Image001 ある企業の経営支援を行うために決算書の分析を行った。

左のグラフは各数字をプロットしたもの。預かった決算書は建設業会計に対応しておらず材料費以外の労務費、外注費、間接経費はすべて販管費に含まれているタイプであった。

建設会社であっても建設業会計に基づいた決算書を作成していないケースは多い。担当する税理士が建設業会計に詳しくない場合など理由は様々である。

このグラフでまず最初に着目すべきは粗利のところである。決算書の売上総利益を単純に粗利として捉えると、売上(緑)と粗利(赤)は明確な相関があり、売上拡大にともなって粗利も増加していると考えられる。

しかし、建設業は重下請構造である。原価の大部分を外注費が占めるのに、その外注費が販管費に組み込まれていると当然正しい分析はできなくなる。そこで販管費内の「外注工賃」に着目するとグラフ(黄色)でもどんどん外注費が増えていることがわかる。これを差し引いた粗利(外注費込)(ピンク色)を見ると見事に減少傾向にあることがわかる。
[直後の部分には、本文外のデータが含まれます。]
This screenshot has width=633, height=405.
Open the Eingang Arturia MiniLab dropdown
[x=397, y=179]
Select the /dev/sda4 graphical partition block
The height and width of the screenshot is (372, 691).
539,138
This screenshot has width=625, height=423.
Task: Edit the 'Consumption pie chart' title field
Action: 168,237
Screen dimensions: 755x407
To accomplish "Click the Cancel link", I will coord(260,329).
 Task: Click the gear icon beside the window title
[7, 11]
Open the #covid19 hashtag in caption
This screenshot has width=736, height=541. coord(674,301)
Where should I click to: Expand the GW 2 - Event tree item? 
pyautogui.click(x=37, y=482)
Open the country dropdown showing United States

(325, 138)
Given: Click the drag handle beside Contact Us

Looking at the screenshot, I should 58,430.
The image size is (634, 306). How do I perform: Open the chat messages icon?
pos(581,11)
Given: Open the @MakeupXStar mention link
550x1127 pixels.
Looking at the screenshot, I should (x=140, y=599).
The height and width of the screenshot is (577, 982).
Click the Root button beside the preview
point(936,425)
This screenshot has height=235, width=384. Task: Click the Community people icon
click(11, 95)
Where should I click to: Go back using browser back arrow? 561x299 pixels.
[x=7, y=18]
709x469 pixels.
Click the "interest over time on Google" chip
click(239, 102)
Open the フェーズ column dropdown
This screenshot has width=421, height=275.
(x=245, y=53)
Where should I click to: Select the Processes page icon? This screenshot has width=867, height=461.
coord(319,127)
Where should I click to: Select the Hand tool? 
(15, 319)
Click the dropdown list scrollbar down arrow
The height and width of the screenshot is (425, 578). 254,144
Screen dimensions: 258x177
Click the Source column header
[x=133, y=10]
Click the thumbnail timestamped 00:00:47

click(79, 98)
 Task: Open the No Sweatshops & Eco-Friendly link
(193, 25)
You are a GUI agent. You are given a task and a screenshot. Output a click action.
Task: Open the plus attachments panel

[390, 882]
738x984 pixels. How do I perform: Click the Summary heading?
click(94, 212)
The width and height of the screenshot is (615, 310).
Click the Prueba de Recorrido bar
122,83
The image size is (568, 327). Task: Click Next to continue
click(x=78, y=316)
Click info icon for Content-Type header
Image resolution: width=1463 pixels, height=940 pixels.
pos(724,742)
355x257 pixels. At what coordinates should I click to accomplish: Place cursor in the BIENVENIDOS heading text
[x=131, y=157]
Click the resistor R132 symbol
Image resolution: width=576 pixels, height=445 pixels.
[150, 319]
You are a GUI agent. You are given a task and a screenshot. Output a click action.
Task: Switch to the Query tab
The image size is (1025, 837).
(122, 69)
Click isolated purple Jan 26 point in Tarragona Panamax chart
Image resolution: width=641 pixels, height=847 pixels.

売上重視でドンブリ勘定の建設会社に多く見られるパターンである。売上が伸びているのに利益が確保できず借入依存体質となっている。「忙しいのに経営が良くならない」と経営者は嘆いているのだ。経営改善の策として販管費のコストダウンを試みる。この企業においても外注費を除いた販管費(水色)の値は減少している。しかし経営は良くならない。何故なら原因は販管費ではなく工事原価にあるからだ。

工事原価を見直すのに画一的な方法論は存在しない。工事別に予算と実際原価を比較してコストダウンの可能性を検討することになる。その前提として、工事別に原価が把握できることが必要。だから建設業会計を導入する必要があるのである。

※決算書では一般会計にして、管理会計(内部資料)で建設業会計を導入している場合は問題ない。

「うちももしかして・・・」と一度分析してみることを提案する。